(Dataset entries)
= = = = = = =

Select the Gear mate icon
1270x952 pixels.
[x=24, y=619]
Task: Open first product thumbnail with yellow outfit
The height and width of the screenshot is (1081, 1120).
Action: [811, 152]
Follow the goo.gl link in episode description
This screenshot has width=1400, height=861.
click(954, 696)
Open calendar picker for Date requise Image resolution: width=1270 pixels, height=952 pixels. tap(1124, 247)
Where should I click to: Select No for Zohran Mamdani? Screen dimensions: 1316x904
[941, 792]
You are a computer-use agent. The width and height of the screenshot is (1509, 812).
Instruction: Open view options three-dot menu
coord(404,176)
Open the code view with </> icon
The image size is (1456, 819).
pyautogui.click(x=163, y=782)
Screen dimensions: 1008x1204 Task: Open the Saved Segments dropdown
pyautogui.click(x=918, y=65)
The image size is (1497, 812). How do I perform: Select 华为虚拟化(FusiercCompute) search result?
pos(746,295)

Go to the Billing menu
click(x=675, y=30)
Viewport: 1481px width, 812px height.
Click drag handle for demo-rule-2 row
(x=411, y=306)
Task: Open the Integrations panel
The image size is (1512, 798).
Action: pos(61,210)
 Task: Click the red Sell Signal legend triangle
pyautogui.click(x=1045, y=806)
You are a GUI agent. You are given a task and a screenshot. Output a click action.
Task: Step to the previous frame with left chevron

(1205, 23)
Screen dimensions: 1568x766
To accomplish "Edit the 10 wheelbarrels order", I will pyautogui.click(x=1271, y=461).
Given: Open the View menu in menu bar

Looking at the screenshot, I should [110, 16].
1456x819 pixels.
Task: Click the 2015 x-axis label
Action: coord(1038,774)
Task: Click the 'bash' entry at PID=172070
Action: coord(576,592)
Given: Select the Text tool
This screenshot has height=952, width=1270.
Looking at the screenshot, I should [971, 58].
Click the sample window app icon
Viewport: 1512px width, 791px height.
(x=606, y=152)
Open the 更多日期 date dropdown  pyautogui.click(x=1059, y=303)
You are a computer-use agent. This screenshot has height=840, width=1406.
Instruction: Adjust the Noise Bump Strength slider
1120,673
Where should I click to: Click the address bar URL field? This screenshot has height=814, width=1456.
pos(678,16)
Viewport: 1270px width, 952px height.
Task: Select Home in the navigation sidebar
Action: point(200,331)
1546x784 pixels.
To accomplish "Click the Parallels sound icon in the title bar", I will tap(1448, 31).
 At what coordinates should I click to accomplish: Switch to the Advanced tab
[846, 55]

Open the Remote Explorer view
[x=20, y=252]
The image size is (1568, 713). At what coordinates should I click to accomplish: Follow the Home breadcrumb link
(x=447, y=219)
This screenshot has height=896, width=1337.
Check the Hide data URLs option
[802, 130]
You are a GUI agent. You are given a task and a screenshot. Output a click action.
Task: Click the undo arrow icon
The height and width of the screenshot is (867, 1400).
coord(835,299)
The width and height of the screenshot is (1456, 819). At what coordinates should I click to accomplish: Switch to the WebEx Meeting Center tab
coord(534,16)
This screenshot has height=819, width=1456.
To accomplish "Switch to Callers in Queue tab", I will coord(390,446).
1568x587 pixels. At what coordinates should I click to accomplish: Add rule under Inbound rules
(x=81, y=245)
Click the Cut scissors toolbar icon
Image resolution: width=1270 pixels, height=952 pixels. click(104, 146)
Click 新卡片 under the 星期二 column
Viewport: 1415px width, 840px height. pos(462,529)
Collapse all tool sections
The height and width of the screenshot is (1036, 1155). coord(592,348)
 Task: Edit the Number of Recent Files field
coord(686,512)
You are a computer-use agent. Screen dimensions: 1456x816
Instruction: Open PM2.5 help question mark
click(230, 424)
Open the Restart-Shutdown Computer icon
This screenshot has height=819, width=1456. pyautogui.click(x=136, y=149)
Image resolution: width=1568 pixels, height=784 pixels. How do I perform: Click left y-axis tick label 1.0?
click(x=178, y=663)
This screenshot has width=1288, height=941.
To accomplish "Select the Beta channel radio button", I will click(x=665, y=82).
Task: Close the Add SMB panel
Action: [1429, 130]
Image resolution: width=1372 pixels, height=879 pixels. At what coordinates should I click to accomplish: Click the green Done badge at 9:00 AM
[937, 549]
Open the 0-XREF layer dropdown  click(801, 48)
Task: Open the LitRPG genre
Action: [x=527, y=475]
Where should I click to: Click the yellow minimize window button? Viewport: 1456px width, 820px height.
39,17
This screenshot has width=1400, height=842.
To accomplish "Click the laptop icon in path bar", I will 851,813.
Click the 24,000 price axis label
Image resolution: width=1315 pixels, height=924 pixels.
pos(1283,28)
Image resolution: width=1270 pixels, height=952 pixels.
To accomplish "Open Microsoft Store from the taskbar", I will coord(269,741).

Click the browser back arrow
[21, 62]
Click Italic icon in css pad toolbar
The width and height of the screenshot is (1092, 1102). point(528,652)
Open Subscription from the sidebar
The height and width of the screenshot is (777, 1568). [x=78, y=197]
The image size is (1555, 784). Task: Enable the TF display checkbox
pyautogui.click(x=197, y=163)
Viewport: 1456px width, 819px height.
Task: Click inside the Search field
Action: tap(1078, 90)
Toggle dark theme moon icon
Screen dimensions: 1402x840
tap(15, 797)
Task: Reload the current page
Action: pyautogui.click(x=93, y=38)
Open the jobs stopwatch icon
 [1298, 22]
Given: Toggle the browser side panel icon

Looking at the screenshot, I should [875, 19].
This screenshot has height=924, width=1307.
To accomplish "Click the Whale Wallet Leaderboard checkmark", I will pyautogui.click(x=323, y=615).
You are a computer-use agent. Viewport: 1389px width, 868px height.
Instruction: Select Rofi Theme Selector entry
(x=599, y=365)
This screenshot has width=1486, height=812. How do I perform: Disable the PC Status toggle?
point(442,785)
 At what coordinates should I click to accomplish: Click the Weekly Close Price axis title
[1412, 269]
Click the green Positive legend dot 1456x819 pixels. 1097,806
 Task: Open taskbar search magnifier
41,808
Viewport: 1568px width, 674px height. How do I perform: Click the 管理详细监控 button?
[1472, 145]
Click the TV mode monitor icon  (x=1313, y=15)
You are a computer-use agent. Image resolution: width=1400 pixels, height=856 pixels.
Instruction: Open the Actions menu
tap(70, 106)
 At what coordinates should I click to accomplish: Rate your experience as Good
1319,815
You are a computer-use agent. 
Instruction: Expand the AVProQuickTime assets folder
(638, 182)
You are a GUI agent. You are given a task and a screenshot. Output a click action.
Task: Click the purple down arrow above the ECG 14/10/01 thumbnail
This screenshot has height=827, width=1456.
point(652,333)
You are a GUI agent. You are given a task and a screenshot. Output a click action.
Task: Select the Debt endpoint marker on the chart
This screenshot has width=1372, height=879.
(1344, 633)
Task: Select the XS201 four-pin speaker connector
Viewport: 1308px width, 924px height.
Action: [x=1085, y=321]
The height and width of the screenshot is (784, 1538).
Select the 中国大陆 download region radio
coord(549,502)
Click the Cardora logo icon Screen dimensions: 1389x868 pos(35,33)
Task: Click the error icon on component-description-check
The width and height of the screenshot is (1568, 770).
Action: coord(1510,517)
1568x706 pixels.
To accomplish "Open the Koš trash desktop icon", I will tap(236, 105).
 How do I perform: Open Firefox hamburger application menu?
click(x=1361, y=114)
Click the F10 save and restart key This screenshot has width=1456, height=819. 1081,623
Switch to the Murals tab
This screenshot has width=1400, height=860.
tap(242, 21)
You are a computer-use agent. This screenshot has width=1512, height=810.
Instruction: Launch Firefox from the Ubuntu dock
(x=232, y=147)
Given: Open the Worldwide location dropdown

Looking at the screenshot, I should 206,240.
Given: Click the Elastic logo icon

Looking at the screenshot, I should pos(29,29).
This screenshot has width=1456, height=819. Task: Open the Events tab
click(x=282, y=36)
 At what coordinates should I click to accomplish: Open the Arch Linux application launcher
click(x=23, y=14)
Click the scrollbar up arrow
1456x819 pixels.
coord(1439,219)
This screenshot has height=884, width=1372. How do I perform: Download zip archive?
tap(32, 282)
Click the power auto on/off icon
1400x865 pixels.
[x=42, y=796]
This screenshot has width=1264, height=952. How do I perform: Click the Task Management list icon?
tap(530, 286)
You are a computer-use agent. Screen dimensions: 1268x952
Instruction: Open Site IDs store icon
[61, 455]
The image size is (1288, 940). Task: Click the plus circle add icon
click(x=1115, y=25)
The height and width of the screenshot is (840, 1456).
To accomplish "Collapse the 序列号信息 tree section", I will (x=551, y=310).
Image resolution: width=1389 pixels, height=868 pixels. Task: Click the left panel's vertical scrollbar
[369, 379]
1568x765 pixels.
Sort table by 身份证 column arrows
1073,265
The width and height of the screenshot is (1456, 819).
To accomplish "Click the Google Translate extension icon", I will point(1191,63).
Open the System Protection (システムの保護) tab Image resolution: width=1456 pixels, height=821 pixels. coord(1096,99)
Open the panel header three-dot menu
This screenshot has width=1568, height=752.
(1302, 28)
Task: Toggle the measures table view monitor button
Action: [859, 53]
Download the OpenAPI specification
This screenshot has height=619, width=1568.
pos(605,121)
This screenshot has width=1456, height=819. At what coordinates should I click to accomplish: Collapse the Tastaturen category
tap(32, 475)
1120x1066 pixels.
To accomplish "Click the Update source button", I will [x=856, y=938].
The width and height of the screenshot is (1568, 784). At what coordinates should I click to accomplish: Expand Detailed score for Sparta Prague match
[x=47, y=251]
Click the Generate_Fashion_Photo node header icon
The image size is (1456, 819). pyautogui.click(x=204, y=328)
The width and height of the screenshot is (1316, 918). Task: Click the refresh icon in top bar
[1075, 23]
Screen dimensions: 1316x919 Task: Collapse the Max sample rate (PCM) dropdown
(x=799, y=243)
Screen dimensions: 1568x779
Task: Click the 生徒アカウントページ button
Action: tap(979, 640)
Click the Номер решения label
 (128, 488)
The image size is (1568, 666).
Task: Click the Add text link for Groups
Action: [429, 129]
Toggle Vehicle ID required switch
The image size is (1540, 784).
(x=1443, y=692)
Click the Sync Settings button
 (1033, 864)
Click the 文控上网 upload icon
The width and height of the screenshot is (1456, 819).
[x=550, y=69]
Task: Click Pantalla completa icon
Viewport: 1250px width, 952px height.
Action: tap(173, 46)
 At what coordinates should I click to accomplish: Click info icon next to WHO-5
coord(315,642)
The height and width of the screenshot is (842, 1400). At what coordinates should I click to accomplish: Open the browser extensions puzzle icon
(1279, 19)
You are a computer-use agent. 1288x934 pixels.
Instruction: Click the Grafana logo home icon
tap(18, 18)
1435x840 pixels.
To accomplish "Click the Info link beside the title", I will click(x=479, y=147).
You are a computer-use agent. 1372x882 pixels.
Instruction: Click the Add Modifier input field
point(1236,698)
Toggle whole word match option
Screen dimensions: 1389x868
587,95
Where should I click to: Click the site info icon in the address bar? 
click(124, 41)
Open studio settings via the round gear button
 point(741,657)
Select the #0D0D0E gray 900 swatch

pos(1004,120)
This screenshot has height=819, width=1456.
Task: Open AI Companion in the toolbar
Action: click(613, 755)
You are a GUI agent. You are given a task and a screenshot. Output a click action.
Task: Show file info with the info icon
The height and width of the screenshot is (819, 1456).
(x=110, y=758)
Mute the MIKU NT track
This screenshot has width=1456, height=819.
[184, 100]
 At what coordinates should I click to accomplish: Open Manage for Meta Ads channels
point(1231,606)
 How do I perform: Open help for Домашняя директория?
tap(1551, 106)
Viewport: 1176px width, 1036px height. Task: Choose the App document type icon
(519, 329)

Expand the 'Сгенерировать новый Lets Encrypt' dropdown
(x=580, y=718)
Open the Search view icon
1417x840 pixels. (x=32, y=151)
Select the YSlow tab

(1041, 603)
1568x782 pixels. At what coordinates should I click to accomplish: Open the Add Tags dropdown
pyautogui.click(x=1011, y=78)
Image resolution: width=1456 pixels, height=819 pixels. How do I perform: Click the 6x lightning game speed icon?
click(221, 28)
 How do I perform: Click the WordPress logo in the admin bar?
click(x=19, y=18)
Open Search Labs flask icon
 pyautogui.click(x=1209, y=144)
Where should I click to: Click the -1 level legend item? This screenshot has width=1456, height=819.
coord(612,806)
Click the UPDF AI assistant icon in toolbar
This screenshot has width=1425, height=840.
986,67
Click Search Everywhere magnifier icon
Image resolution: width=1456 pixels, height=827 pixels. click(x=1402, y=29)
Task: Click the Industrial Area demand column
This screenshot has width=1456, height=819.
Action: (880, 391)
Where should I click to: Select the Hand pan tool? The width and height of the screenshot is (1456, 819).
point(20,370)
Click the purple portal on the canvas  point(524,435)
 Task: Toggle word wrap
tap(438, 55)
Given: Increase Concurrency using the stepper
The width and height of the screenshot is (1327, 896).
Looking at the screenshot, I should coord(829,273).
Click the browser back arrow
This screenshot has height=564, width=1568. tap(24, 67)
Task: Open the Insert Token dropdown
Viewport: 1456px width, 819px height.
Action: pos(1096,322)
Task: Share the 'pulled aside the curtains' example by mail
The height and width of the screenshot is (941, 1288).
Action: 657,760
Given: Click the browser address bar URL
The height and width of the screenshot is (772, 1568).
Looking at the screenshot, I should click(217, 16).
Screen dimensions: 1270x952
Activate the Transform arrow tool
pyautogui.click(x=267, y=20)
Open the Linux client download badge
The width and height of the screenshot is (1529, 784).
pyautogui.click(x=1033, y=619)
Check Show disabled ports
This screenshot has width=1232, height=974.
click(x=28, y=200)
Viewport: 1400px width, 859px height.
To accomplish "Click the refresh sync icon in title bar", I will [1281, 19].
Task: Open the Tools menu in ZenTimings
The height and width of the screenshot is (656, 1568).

= = = = = = =

WHAT THE EXERCISE ASKS »
Extract from the records above the lines from the one containing "The width and height of the screenshot is (1568, 784)." to the one containing "Task: Show file info with the info icon", both lines included, exactly as they appear and with nothing else.

OUTPUT FOR THIS TASK »
The width and height of the screenshot is (1568, 784). At what coordinates should I click to accomplish: Expand Detailed score for Sparta Prague match
[x=47, y=251]
Click the Generate_Fashion_Photo node header icon
The image size is (1456, 819). pyautogui.click(x=204, y=328)
The width and height of the screenshot is (1316, 918). Task: Click the refresh icon in top bar
[1075, 23]
Screen dimensions: 1316x919 Task: Collapse the Max sample rate (PCM) dropdown
(x=799, y=243)
Screen dimensions: 1568x779
Task: Click the 生徒アカウントページ button
Action: tap(979, 640)
Click the Номер решения label
 (128, 488)
The image size is (1568, 666).
Task: Click the Add text link for Groups
Action: [429, 129]
Toggle Vehicle ID required switch
The image size is (1540, 784).
(x=1443, y=692)
Click the Sync Settings button
 (1033, 864)
Click the 文控上网 upload icon
The width and height of the screenshot is (1456, 819).
[x=550, y=69]
Task: Click Pantalla completa icon
Viewport: 1250px width, 952px height.
Action: tap(173, 46)
 At what coordinates should I click to accomplish: Click info icon next to WHO-5
coord(315,642)
The height and width of the screenshot is (842, 1400). At what coordinates should I click to accomplish: Open the browser extensions puzzle icon
(1279, 19)
You are a computer-use agent. 1288x934 pixels.
Instruction: Click the Grafana logo home icon
tap(18, 18)
1435x840 pixels.
To accomplish "Click the Info link beside the title", I will click(x=479, y=147).
You are a computer-use agent. 1372x882 pixels.
Instruction: Click the Add Modifier input field
point(1236,698)
Toggle whole word match option
Screen dimensions: 1389x868
587,95
Where should I click to: Click the site info icon in the address bar? 
click(124, 41)
Open studio settings via the round gear button
 point(741,657)
Select the #0D0D0E gray 900 swatch

pos(1004,120)
This screenshot has height=819, width=1456.
Task: Open AI Companion in the toolbar
Action: click(613, 755)
You are a GUI agent. You are given a task and a screenshot. Output a click action.
Task: Show file info with the info icon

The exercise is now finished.